Let’s try this out using the regression we presented above.

# Test using linear regression
model <- lm(weeksal ~ female, data=d)
summary(model)

term	estimate	std.error	statistic	p.value
(Intercept)	1718.73730	3.89366	441.41998	0
female	-51.74602	5.38917	-9.60185	0

Based on the results, we might construct a predictive model that looks like this.

$\widehat{weeksal} = 1718.74 - 51.75 (female)$

Do the values of the intercept and the $\beta_1$ coefficient look familiar? They should. They are exactly the mean salary of males as shown before, and the difference between males and females as we discussed. This should make sense: the interpretation of the intercept of a regression model is the predicted value of the outcome variable when the independent variable (female) is equal to 0, so the intercept is basically the predicted value for males. To get the predicted value for females, we would enter a value of 1 for the female variable - 925.06-167.03(1) = 758.03. This is exactly the mean for females as we saw before. Fun, right? The regression coefficent on the female variable is exactly the systematic difference between males and females in terms of weekly salary.

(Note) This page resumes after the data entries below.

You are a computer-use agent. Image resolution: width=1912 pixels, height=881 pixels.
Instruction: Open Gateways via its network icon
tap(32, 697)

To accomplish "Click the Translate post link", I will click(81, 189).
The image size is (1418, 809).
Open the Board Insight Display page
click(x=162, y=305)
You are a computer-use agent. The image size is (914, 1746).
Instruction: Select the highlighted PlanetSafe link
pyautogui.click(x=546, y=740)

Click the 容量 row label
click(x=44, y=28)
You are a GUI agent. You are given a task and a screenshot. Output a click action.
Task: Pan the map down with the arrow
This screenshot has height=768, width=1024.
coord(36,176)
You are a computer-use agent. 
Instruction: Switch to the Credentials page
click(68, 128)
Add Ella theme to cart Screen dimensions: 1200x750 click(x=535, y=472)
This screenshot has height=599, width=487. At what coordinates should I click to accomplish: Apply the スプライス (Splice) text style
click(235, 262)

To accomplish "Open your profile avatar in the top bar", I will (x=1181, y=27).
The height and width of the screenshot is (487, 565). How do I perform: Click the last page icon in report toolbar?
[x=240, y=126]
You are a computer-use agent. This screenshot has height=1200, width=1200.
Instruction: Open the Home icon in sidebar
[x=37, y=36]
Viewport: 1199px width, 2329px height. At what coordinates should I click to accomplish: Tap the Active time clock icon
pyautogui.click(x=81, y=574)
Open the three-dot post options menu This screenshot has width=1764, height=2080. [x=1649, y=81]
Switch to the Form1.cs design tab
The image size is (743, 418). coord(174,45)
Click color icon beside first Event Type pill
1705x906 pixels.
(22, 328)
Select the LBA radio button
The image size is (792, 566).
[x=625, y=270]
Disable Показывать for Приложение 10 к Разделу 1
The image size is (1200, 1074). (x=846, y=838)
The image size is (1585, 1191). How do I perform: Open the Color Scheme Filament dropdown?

Let’s extend this further. Let’s say we actually wanted to know the relationship between hours worked and weekly salary, but we wanted to control for sex. In other words, we were interested in $\beta_2$ in the following equation.

$weeksal = \beta_0 + \beta_1 (female) + \beta_2 (hours) + \varepsilon$

Let’s do it!

# Run updated model
model <- lm(weeksal ~ female + hours, data=d)
summary(model)

term	estimate	std.error	statistic
(Intercept)	969.74886	51.16251	18.95429
female	-144.84075	8.00968	-18.08322
hours	18.74068	1.27710	14.67442

It looks like that for every hour increase in hours worked, there is an expected 19.71 increase in weekly salary controlling for sex. Why is this control important? Well, let’s check for the relationship without controlling for sex.

# Run updated model
model <- lm(weeksal ~ hours, data=d)
summary(model)

term	estimate	std.error	statistic	p.value
(Intercept)	1672.60880	38.32027	43.64815	0.00000
hours	0.44919	0.89797	0.50023	0.61703

Now, we find no significant relationship between hours and weekly salary. Why might this be? A graph might help.

# Create scatter plot
ggplot(d, aes(x=hours, y=weeksal)) +
  geom_point() +
  xlab("Hours worked") +
  ylab("Weekly salary")

Doesn’t look like there’s a relationship, does there? Let’s color the dots by sex, though.

# Create scatter plot
ggplot(d, aes(x=hours, y=weeksal, colour=factor(female))) +
  geom_point() +
  xlab("Hours worked") +
  ylab("Weekly salary") + 
  scale_colour_discrete(name="Female")

Hm, now we might have something. It looks like generally, if we were do draw an independent regression line for each sex, we would see a positive relationship between hours worked and weekly salary. This is basically what controlling for the female variable does: if females and males were equal on hours worked and if females and males were equal on weekly salary, this is would the relationship between the two variables would look like. So imagine taking those two big colored clusters of data and dragging them so their centroids were on top of each other. In fact, we can do that by subtracting the mean of each variable for each sex from the data. This process is called “de-meaning.”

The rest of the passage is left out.